* **Task description**
Set down, exactly and with no pictures, the line that contains "Given: Select step" and all lines after it in the listing.

* **Data**
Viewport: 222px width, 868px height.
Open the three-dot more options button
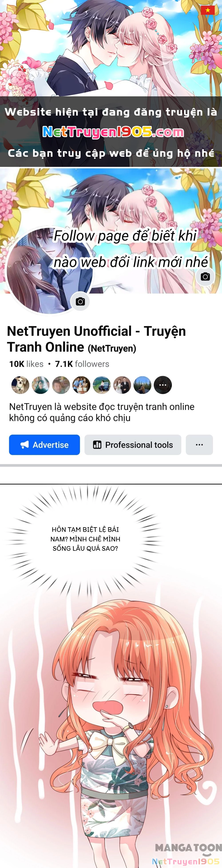click(199, 445)
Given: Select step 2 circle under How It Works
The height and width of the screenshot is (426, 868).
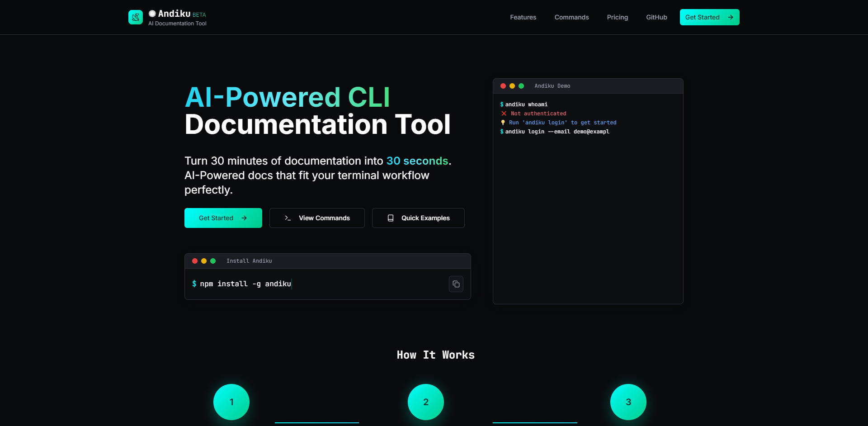Looking at the screenshot, I should point(426,402).
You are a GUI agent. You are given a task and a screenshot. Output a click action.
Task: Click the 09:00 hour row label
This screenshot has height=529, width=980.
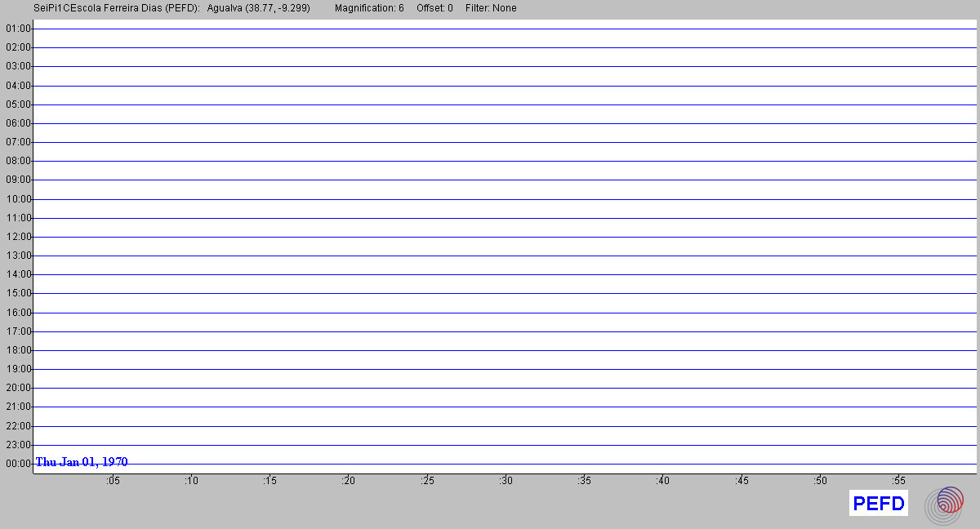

* **Task output**
Given: Select step 2 circle under How It Works
The height and width of the screenshot is (426, 868).
Looking at the screenshot, I should point(426,402).
You are a GUI agent. You are given a task and a screenshot. Output a click action.
Task: Click the 09:00 hour row label
This screenshot has height=529, width=980.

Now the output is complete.